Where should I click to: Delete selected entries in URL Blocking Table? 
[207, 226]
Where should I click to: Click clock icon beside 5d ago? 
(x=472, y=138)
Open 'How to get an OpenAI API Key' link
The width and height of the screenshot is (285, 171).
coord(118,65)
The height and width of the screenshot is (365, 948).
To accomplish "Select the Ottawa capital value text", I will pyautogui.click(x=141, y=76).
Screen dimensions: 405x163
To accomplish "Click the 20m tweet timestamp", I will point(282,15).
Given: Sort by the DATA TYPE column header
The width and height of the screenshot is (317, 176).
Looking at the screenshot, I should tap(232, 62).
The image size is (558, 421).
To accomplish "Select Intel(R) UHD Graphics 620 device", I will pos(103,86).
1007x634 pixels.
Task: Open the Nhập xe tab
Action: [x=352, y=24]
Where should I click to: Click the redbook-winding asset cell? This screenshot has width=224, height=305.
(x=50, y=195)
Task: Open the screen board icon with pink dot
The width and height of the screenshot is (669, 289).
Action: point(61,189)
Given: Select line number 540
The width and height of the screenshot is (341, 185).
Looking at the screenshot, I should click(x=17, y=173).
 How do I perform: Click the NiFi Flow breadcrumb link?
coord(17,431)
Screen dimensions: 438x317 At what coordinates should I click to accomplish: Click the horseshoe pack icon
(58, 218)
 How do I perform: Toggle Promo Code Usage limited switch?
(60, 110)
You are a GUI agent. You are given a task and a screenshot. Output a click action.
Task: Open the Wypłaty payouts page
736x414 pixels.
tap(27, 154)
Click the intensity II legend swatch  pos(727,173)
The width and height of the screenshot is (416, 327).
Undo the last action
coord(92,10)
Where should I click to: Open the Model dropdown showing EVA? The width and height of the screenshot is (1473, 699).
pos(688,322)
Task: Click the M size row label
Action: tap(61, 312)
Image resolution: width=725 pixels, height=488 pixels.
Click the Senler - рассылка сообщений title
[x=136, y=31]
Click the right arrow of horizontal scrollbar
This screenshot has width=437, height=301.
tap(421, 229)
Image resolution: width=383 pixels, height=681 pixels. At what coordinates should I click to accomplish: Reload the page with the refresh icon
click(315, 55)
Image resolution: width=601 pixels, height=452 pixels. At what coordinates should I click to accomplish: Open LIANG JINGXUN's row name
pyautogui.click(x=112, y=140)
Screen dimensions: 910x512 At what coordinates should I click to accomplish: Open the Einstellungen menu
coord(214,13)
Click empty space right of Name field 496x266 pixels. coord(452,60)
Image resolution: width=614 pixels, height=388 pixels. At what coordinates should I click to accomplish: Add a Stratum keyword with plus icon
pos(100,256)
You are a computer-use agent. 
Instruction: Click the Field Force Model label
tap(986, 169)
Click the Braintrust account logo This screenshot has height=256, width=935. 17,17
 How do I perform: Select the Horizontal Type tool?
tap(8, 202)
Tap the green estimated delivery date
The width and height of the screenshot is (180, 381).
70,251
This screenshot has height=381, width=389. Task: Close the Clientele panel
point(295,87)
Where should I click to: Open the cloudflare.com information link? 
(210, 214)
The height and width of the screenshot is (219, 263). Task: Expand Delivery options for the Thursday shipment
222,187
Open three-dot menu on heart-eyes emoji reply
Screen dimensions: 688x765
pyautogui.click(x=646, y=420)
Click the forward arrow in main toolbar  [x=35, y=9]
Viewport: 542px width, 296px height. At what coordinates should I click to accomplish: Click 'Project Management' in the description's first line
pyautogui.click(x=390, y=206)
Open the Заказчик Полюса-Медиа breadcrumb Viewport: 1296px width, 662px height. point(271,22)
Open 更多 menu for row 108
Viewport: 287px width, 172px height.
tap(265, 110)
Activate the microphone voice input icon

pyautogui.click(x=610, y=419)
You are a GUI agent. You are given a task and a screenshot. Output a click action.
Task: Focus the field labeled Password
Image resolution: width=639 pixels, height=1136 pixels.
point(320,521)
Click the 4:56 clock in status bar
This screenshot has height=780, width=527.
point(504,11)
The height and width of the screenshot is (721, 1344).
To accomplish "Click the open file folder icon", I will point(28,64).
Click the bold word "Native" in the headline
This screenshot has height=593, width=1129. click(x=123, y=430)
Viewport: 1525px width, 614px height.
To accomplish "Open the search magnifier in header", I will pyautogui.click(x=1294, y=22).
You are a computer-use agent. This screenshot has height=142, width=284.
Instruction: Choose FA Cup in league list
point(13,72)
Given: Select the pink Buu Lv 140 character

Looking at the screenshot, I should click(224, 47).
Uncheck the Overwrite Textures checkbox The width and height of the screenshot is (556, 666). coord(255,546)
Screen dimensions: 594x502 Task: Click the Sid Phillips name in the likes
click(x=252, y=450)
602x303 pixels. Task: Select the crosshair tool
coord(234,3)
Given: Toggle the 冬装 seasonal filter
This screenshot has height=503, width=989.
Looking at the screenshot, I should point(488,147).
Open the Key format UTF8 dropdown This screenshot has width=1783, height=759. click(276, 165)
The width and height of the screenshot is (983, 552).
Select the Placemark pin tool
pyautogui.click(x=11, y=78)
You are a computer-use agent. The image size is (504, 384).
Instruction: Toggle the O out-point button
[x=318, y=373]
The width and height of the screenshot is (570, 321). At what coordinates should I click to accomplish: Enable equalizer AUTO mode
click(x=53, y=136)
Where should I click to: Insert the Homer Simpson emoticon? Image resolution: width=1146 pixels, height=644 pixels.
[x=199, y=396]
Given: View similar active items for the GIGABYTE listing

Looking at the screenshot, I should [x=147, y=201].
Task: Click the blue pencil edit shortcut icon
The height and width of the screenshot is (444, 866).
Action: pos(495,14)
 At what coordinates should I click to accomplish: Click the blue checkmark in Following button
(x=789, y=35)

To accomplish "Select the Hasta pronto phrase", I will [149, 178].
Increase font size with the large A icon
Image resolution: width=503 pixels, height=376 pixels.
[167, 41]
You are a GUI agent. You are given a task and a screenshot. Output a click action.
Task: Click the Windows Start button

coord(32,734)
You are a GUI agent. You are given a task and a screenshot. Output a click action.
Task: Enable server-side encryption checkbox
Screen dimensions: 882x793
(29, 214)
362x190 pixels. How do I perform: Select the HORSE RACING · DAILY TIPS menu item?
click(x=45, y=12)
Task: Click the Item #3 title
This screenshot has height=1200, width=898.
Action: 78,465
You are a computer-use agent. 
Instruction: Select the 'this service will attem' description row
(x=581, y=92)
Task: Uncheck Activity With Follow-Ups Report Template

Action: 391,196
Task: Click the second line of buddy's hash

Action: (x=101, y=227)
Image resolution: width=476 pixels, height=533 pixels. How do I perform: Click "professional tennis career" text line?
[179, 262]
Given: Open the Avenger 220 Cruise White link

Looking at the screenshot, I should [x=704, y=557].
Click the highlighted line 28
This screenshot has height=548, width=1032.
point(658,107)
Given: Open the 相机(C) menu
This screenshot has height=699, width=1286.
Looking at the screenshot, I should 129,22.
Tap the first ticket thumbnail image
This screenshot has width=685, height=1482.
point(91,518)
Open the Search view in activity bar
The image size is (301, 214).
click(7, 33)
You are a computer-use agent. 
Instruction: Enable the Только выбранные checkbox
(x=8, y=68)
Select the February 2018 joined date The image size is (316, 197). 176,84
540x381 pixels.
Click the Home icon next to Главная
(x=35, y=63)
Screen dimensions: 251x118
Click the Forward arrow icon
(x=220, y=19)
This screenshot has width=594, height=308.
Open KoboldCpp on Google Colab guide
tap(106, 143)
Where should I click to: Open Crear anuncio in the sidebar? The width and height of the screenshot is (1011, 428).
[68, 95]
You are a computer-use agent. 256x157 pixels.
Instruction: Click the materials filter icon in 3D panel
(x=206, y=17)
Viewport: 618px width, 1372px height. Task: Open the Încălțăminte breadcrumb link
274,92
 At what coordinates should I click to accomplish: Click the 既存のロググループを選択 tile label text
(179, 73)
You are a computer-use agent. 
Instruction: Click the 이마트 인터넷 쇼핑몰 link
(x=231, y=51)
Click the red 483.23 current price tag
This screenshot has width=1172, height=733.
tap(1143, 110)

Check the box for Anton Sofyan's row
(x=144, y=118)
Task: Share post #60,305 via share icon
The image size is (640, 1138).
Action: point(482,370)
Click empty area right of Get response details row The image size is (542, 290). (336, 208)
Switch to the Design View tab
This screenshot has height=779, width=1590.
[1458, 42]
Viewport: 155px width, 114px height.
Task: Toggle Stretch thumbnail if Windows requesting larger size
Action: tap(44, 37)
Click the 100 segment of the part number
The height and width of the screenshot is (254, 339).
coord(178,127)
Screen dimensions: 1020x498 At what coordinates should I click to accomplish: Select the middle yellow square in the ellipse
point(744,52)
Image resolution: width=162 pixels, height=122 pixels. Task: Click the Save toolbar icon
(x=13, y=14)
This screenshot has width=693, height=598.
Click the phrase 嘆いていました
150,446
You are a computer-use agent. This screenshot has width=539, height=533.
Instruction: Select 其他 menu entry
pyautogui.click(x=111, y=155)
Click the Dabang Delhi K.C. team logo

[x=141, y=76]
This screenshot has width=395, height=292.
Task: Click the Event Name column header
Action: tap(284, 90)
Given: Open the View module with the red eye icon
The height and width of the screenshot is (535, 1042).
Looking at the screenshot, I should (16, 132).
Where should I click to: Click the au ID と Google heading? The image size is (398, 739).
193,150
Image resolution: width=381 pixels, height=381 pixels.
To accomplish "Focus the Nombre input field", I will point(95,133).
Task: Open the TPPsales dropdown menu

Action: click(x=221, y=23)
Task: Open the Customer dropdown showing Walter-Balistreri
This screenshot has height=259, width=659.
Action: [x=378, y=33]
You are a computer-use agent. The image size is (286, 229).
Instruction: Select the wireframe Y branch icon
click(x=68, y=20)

◇ ◇ ◇ ◇ ◇

Lines wanted from the listing above: the line with "Open the Key" up to and including the line with "Task: Click the blue". Please write them out exactly, adding nothing else.

## EXERCISE OUTPUT
Open the Key format UTF8 dropdown This screenshot has width=1783, height=759. click(276, 165)
The width and height of the screenshot is (983, 552).
Select the Placemark pin tool
pyautogui.click(x=11, y=78)
You are a computer-use agent. The image size is (504, 384).
Instruction: Toggle the O out-point button
[x=318, y=373]
The width and height of the screenshot is (570, 321). At what coordinates should I click to accomplish: Enable equalizer AUTO mode
click(x=53, y=136)
Where should I click to: Insert the Homer Simpson emoticon? Image resolution: width=1146 pixels, height=644 pixels.
[x=199, y=396]
Given: View similar active items for the GIGABYTE listing

Looking at the screenshot, I should [x=147, y=201].
Task: Click the blue pencil edit shortcut icon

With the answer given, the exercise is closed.